🤖 AI Summary
This work addresses the hallucination issues prevalent in large language models (LLMs) when generating algorithm visualization videos in an end-to-end manner, which often manifest as execution errors, visual element overlap, and inter-frame inconsistency. To mitigate these problems, the authors propose a novel decoupled paradigm that separates execution from rendering: first, an LLM generates a verifiable execution trace conforming to Visualization Trajectory Algebra (VTA), and then a deterministic renderer—supporting backends such as Manim, LaTeX/TikZ, and Three.js—produces high-quality visualizations guided by Rendering Style Language (RSL). This approach, which introduces VTA and RSL for the first time, explicitly disentangles algorithmic logic from visual presentation. Evaluated on a benchmark of 200 LeetCode tasks, the method achieves a 99.8% success rate, outperforming end-to-end baselines by 17.3% and substantially reducing hallucinations while improving visual consistency.
📝 Abstract
Algorithm Visualization (AV) helps students build mental models by animating algorithm execution states. Recent LLM-based systems such as CODE2VIDEO generate AV videos in an end-to-end manner. However, this paradigm requires the system to simultaneously simulate algorithm flow and satisfy video rendering constraints, such as element layout and color schemes. This complex task induces LLM hallucinations, resulting in reduced execution success rates, element overlap, and inter-frame inconsistencies.
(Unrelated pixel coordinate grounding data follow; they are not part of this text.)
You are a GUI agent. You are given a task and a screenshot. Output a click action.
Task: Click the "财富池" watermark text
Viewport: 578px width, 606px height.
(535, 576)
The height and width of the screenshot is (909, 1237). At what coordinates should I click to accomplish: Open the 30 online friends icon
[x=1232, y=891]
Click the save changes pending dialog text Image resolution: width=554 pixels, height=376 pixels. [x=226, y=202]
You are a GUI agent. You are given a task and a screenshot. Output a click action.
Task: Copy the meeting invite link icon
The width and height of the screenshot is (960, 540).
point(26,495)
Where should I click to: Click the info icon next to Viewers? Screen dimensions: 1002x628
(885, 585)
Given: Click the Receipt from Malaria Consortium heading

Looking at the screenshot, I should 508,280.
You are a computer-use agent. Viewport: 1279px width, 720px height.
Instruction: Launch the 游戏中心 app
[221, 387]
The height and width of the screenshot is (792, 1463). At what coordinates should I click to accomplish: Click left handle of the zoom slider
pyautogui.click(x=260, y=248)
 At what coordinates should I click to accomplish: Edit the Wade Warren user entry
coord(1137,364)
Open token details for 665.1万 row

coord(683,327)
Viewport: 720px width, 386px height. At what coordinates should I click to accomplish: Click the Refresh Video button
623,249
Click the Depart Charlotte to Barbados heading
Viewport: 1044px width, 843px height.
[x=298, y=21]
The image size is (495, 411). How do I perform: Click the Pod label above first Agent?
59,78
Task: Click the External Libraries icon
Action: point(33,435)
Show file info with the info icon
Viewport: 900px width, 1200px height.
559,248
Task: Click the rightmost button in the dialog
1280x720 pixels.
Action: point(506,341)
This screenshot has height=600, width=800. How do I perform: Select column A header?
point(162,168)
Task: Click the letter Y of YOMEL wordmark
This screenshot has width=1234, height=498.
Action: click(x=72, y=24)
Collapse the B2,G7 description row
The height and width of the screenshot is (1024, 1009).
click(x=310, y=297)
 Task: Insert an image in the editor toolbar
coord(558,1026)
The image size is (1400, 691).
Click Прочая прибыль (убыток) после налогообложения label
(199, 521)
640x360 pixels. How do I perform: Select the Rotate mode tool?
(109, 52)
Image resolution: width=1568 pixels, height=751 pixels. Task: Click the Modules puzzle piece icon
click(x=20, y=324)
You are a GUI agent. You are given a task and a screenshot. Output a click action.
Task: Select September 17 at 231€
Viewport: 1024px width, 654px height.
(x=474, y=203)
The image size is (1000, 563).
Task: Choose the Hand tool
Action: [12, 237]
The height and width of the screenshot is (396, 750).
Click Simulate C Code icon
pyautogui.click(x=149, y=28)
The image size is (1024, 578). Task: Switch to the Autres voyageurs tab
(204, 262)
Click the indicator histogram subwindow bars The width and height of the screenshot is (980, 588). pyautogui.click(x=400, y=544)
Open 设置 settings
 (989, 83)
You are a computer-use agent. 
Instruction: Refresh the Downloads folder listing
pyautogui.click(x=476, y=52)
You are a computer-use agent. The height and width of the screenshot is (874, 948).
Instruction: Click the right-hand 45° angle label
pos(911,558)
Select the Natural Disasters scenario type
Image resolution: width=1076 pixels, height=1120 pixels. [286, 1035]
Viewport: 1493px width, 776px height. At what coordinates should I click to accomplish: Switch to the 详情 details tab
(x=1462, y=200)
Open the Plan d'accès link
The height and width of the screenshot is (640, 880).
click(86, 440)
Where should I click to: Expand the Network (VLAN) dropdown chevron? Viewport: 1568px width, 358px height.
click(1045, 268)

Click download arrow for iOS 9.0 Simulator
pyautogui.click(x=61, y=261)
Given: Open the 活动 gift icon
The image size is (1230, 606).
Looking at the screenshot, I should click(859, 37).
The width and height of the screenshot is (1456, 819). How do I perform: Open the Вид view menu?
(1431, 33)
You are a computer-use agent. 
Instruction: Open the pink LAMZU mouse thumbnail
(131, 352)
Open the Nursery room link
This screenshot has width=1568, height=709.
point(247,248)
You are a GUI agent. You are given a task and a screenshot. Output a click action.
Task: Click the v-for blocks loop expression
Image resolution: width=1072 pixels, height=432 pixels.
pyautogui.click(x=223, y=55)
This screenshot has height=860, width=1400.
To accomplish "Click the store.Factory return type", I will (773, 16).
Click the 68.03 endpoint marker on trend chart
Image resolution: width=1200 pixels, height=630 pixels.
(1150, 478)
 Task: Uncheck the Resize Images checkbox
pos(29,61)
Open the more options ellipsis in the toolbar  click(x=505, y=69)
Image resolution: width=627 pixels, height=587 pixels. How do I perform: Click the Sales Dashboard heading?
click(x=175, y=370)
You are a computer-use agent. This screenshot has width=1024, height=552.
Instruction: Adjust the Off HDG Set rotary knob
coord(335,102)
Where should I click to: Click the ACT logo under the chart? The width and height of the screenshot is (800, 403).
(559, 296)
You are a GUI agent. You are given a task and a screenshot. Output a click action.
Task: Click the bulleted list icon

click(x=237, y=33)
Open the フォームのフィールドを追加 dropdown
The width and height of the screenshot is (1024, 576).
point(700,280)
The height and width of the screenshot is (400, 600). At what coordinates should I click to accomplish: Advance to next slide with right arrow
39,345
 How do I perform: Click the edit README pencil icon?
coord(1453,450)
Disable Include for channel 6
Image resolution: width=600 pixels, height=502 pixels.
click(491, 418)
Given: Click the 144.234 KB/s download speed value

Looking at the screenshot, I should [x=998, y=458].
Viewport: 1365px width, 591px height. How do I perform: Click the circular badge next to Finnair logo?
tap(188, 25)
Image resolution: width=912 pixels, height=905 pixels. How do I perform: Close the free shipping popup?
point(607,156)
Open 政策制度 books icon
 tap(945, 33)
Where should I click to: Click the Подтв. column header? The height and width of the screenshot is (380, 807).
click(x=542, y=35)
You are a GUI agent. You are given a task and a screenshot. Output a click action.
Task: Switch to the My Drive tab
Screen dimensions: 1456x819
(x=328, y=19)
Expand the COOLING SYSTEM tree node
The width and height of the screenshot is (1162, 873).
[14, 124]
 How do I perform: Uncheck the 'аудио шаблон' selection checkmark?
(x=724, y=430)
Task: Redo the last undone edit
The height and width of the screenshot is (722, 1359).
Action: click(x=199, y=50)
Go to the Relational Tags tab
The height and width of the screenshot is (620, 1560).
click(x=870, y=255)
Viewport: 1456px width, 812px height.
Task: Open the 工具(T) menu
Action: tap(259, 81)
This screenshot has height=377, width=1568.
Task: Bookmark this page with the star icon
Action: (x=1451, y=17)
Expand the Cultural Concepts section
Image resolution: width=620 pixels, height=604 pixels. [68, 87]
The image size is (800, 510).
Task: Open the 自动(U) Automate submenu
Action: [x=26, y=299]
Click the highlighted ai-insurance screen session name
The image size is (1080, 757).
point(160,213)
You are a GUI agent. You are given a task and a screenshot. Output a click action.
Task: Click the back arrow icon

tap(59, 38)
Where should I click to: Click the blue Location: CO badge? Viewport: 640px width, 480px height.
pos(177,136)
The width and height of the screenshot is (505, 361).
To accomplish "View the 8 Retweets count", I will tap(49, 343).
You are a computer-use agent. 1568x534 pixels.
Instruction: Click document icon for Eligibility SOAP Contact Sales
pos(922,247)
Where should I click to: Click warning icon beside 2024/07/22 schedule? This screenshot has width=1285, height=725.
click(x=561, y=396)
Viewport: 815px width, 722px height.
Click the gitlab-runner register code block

To address these challenges, we propose ALGOGEN, a novel paradigm that decouples algorithm execution from rendering. We first introduce Visualization Trace Algebra (VTA), a monoid over algorithm visual states and operations. The LLM then generates a Python tracker that simulates algorithm flow and outputs VTA-JSON traces, a JSON encoding of VTA. For rendering, we define a Rendering Style Language (RSL) to templatize algorithm layouts. A deterministic renderer then compiles algorithm traces with RSL into Manim, LaTeX/TikZ, or Three.js outputs.
Evaluated on a LeetCode AV benchmark of 200 tasks, ALGOGEN achieves an average success rate improvement of 17.3% compared to end-to-end methods, with 99.8% versus 82.5%. These results demonstrate that our decoupling paradigm effectively mitigates LLM hallucinations in complex AV tasks, providing a more reliable solution for automated generation of high-quality algorithm visualizations. Demo videos and code are available in the project repository.